Vejam Vossas Excelências, que não foi ao acaso a utilização do pronome possessivo “nosso”, eis que, ainda que recém empossada, já me sinto afetuosamente fazendo parte desta casa.

Afinal, foi Machado de Assis quem bem dissera, que existem desconhecidos de oito anos e amigos de oito horas...e nós, promotores de justiça a pouco mais de uns “oito minutos”, incorporamos, pela festa da posse, a grandiosidade da história desta Instituição.
Há uma expressão latina –“domus”- que alude a um tempo e a um lugar comum. E este é o desafio do orador: trazer neste momento e espaço único, os alicerces de nossa história, o momento que vivemos, projetando em um vir-a-ser de futuro, a predição de nosso ideal na Justiça.

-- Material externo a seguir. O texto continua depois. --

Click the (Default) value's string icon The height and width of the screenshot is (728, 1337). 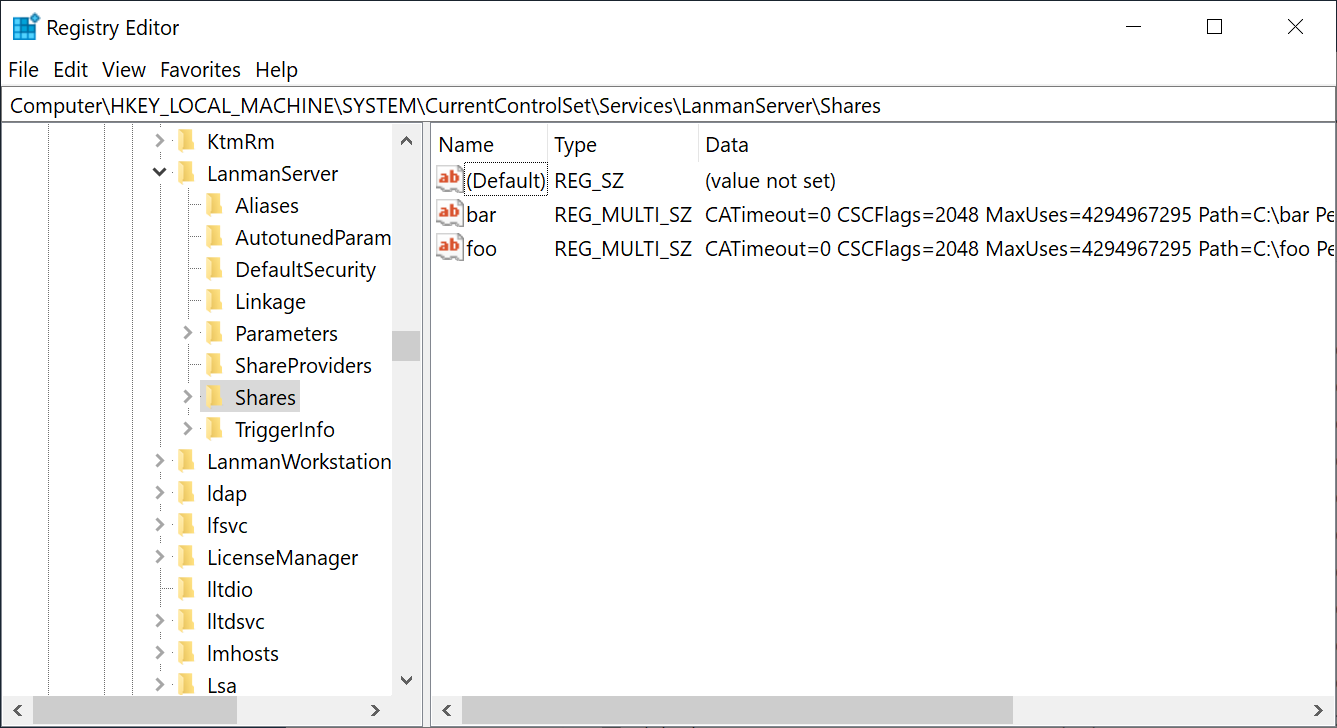(x=449, y=180)
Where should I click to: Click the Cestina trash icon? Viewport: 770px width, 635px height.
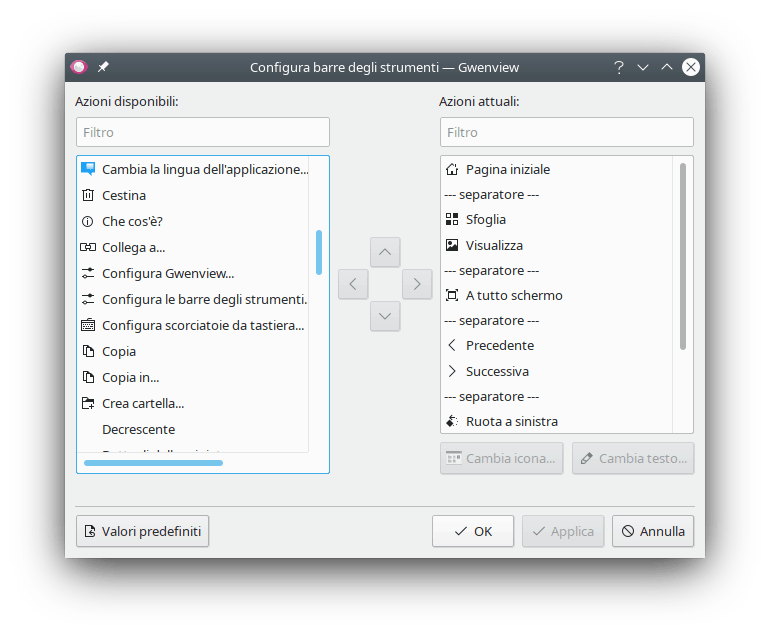[x=88, y=195]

Aquele a quem é dado a honra de manifestar-se em nome de outrem – como esta, a quem Deus entregou este momento-, arrasta atrás de si uma dupla incumbência, prêmio e martírio de todo orador: a obrigação de não perder sua originalidade, seu próprio eu, ao falar como mandatário; e, por outro lado, a obrigação de não trair o mandato, falando ou propondo o que o outorgante não lhe autorizou. Está posto, pois, o desafio a que me entrego hoje.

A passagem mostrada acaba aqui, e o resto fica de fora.